Source excerpt:
Richard Deeming 5-May-22 4:19am

Define "not working". If you use your browser's developer console, do you see the AJAX request? If so, what is the exact content of the response?

FRS4002 5-May-22 4:41am

In short, the aim of this code is to check if the item number and title is available in the database, if item number is available in the database change the input color into red and show a red exclamation mark else make input green and show a green check mark, same thing to title. So, these colors are not working... Also, where and how to see exactly ajax request in developer console?

Richard Deeming 5-May-22 4:47am

For Chrome / Edge:
Inspect network activity - Chrome Developers[^]

For Firefox:
Network Monitor — Firefox Source Docs documentation[^]
Depending on your settings, AJAX requests may also be visible in the Browser Console[^]

FRS4002 5-May-22 4:58am

Ok, there is no ajax request. I've tried on a working code and I see the ajax request, but the code that has the issue there is no ajax request

Richard Deeming 5-May-22 5:01am

So either the keyup event isn't firing; or one of the fields is empty, meaning you return from the event handler before getting to the AJAX request.

Material provided:
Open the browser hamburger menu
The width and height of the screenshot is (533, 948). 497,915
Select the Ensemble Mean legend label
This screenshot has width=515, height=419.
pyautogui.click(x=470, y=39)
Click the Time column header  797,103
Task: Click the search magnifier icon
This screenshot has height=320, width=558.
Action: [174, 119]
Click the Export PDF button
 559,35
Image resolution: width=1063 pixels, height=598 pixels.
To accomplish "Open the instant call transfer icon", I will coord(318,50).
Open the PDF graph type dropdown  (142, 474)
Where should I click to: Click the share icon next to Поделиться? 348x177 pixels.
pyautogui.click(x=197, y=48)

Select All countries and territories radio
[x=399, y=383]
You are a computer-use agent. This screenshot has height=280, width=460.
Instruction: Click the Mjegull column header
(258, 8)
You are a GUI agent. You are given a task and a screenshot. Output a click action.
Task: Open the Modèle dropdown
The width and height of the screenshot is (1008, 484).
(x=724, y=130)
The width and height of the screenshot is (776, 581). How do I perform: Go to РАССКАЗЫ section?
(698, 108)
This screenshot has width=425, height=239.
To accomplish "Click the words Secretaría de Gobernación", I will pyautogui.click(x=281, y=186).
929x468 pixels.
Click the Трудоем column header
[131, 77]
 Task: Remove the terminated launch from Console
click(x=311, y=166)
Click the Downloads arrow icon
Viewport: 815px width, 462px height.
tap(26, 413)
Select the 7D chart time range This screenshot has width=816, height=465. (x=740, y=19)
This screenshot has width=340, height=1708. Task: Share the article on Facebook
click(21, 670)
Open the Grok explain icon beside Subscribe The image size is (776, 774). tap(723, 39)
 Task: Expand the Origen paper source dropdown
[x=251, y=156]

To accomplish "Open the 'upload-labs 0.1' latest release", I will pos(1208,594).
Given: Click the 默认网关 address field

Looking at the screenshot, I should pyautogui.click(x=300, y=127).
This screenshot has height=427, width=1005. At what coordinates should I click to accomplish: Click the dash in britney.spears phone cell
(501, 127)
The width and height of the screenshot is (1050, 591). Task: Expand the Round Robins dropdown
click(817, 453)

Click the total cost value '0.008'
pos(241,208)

Set of tasks:
1/ In the forum thread, what did FRS4002 see in the developer console when checking the code that has the issue?
2/ Count the lines in the entries that contain the word "Expand", and give only the number.
The forum thread and the entries are independent of each other.

Exercise solutions:
1/ There was no AJAX request.

2/ 2